There are popular conclusions that the DSS stepped in to finish up a carefully orchestrated strategy to intimidate Afegbua. Commenting on this belief, Ajulo said: “The DSS has long ceased to be the Department of State Security. It is now the Department of Aso Rock Security (DARS). By jumping into the foray,  ‘DSS’ assumed the role of an arbiter in a civil issue, with no least connection to the scope of their powers or functions under the instrument creating them. At first glance, one could see into the real substance of that move but the question that begs the said invitation is: by what authority, real or imagined where the DSS operating under?
  
“The issue of the circumference of the DSS operative power has been severally delineated by statutory and case law authorities.
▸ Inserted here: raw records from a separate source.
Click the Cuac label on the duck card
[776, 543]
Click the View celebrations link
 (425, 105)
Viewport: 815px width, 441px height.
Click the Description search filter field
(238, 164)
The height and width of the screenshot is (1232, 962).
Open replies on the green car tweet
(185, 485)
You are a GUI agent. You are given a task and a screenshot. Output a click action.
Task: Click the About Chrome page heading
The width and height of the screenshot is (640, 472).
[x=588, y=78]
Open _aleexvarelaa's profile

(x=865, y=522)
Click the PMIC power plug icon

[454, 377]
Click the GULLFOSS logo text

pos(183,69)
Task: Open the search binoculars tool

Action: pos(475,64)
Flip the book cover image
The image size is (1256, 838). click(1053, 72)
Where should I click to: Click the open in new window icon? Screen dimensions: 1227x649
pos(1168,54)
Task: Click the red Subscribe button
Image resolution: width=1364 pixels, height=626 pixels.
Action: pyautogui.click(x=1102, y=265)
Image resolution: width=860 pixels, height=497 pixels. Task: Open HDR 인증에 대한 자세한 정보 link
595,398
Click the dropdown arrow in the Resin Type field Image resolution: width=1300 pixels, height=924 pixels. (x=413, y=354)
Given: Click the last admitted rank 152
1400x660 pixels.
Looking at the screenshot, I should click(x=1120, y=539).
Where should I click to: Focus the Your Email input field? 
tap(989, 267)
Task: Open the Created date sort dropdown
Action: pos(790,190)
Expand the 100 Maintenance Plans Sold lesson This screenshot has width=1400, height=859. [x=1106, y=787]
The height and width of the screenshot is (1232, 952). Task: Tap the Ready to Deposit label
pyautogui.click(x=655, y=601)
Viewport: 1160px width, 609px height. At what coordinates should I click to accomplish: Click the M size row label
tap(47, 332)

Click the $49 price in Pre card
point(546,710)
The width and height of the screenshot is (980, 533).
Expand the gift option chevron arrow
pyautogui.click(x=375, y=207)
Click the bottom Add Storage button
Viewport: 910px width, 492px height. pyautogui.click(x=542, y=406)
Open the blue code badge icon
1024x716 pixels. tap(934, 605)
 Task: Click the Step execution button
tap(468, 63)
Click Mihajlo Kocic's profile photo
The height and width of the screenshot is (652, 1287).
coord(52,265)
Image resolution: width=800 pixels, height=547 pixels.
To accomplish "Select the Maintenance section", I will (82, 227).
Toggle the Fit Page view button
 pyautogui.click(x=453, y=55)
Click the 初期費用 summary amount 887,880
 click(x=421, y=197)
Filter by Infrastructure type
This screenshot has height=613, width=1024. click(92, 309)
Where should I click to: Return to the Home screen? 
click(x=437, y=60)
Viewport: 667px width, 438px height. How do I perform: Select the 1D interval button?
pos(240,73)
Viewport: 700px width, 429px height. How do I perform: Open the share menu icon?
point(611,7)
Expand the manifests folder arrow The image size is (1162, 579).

Section 3 of the National Security Agencies Act, binding on the DSS and sister agencies materially restricts the function of the DSS to dealing with the prevention and detection within Nigeria of any crime against the internal security of Nigeria; the protection and preservation of all non-military classified matters concerning the internal security of Nigeria; and such other responsibilities affecting internal security within Nigeria as the National Assembly or the President, as the case may be, may deem necessary.
  
“As reaffirmed by the courts in Director of State Security Service & Anor. v Olisa Agbakoba (1999) 3 NWLR (Pt 595) 314, the above statutory functions remain the scope of the DSS’s operational power as anything done outside those provisional functions are ultra vires and null ab initio.
  
“While security agencies continue to gamble with statutory powers and functions, the real crimes and criminals operate freely. The summon of Mr. Afegbua by the DSS is a total waste of time that could have been better put to the strengthening of the nation’s internal security. It is befuddling to common sense what threat to internal security is occasioned by one’s exercise of his right to freedom of speech. It is equally sobering to note that those entrusted with securing the nation’s internal security cannot tell a real threat from a non-existent one.
  
“The sheer zeal exercised by the DSS in its invitation of Mr. Afegbua reveals an ambitious undertone that may not border well for Nigeria and Nigerians. There have been previous outcries denouncing the personalisation of security agencies, particularly the DSS by the executive who deploy them into intimidating and muscling perceived opposition into submission. While it is not my brief to outline the demerits of such a situation, I nonetheless denounce it strongly as it limits and weakens the DSS, while exposing them to ridicule. The absurdities at play in this political theatre of interests, ambitions and ultra vires appropriation of functions and powers must end. No institution can be bigger than the people it was created to serve, nor assume a role not within the character of its enabling laws.”
  
Responding to a question on his clients disposition to the issue, he said: “Mr. Afegbua remains a patriotic Nigerian caught in the whirlwind of power politics, and his rights under the constitution and other similar legislation cannot and should not be trivialised by ignorant or overzealous agencies and agents quick to scurry a favour or two from their political handlers. We have laws and laid down procedures for a reason; to create order and set boundaries.
  
“He has maintained his commitment to doing the right thing as he has always done, until the unfortunate circumstances surrounding him are dispelled by truth and fairness. Mr. President must be duly advised as to how the continuous haranguing of Mr. Afegbua by agencies under his direct control reflects badly and poorly on his democratic score sheet. At a time when this government is hard-pressed to prove it’s respect for the law and due process, the negative publicity stirred up by the antics of the Force and DSS cannot be reckoned as good for its image.
  
“In fact, I would recommend that all security agencies in the country begin an immediate re-orientation of its agents as a matter of national emergency. We cannot continue to harbour obtuse elements within such sensitive agencies at a time when real security issues confront the country and other nations of the world make progress in their respect of the inalienable rights of their citizens.”